ASSIGNMENT
The whole of the data is to be returned without a single change.

SUPPLIED RECORDS
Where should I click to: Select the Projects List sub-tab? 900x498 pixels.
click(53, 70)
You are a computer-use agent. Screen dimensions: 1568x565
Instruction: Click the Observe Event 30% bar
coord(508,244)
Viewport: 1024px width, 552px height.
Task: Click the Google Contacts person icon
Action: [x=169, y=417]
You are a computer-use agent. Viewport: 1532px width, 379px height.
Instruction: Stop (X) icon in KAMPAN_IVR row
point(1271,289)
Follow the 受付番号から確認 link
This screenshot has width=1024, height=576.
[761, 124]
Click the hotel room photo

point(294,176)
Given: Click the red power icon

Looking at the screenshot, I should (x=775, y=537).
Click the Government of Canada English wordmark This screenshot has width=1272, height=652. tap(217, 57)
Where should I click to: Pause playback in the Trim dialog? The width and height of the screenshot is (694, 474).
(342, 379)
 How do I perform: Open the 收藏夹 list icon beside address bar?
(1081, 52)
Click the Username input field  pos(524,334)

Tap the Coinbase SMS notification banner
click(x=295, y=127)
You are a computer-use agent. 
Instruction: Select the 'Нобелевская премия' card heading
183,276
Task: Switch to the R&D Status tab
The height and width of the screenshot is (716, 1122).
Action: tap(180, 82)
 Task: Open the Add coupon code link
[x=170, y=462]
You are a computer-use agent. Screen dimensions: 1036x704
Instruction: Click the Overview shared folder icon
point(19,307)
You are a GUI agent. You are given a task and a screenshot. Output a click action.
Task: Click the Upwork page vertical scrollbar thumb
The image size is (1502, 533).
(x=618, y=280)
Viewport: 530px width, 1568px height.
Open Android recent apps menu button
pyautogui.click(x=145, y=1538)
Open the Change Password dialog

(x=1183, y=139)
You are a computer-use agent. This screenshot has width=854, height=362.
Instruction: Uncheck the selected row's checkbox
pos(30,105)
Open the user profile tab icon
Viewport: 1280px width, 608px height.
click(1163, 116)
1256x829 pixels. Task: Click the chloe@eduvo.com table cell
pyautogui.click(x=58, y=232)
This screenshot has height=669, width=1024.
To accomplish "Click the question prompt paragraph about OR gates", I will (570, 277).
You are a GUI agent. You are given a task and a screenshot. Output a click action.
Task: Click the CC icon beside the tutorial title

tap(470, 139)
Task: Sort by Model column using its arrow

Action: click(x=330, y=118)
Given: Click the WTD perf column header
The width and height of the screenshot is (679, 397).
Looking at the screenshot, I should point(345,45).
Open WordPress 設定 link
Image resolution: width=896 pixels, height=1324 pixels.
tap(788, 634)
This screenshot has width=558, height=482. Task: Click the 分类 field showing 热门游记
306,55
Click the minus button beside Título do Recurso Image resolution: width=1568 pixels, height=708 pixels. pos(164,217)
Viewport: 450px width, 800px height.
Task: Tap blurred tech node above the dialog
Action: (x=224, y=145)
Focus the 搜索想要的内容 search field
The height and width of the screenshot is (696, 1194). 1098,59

REPLY
Where should I click to: Select the Projects List sub-tab? 900x498 pixels.
click(53, 70)
You are a computer-use agent. Screen dimensions: 1568x565
Instruction: Click the Observe Event 30% bar
coord(508,244)
Viewport: 1024px width, 552px height.
Task: Click the Google Contacts person icon
Action: [x=169, y=417]
You are a computer-use agent. Viewport: 1532px width, 379px height.
Instruction: Stop (X) icon in KAMPAN_IVR row
point(1271,289)
Follow the 受付番号から確認 link
This screenshot has width=1024, height=576.
[761, 124]
Click the hotel room photo

point(294,176)
Given: Click the red power icon

Looking at the screenshot, I should (x=775, y=537).
Click the Government of Canada English wordmark This screenshot has width=1272, height=652. tap(217, 57)
Where should I click to: Pause playback in the Trim dialog? The width and height of the screenshot is (694, 474).
(342, 379)
 How do I perform: Open the 收藏夹 list icon beside address bar?
(1081, 52)
Click the Username input field  pos(524,334)

Tap the Coinbase SMS notification banner
click(x=295, y=127)
You are a computer-use agent. 
Instruction: Select the 'Нобелевская премия' card heading
183,276
Task: Switch to the R&D Status tab
The height and width of the screenshot is (716, 1122).
Action: tap(180, 82)
 Task: Open the Add coupon code link
[x=170, y=462]
You are a computer-use agent. Screen dimensions: 1036x704
Instruction: Click the Overview shared folder icon
point(19,307)
You are a GUI agent. You are given a task and a screenshot. Output a click action.
Task: Click the Upwork page vertical scrollbar thumb
The image size is (1502, 533).
(x=618, y=280)
Viewport: 530px width, 1568px height.
Open Android recent apps menu button
pyautogui.click(x=145, y=1538)
Open the Change Password dialog

(x=1183, y=139)
You are a computer-use agent. This screenshot has width=854, height=362.
Instruction: Uncheck the selected row's checkbox
pos(30,105)
Open the user profile tab icon
Viewport: 1280px width, 608px height.
click(1163, 116)
1256x829 pixels. Task: Click the chloe@eduvo.com table cell
pyautogui.click(x=58, y=232)
This screenshot has height=669, width=1024.
To accomplish "Click the question prompt paragraph about OR gates", I will (570, 277).
You are a GUI agent. You are given a task and a screenshot. Output a click action.
Task: Click the CC icon beside the tutorial title

tap(470, 139)
Task: Sort by Model column using its arrow

Action: click(x=330, y=118)
Given: Click the WTD perf column header
The width and height of the screenshot is (679, 397).
Looking at the screenshot, I should point(345,45).
Open WordPress 設定 link
Image resolution: width=896 pixels, height=1324 pixels.
tap(788, 634)
This screenshot has width=558, height=482. Task: Click the 分类 field showing 热门游记
306,55
Click the minus button beside Título do Recurso Image resolution: width=1568 pixels, height=708 pixels. pos(164,217)
Viewport: 450px width, 800px height.
Task: Tap blurred tech node above the dialog
Action: (x=224, y=145)
Focus the 搜索想要的内容 search field
The height and width of the screenshot is (696, 1194). 1098,59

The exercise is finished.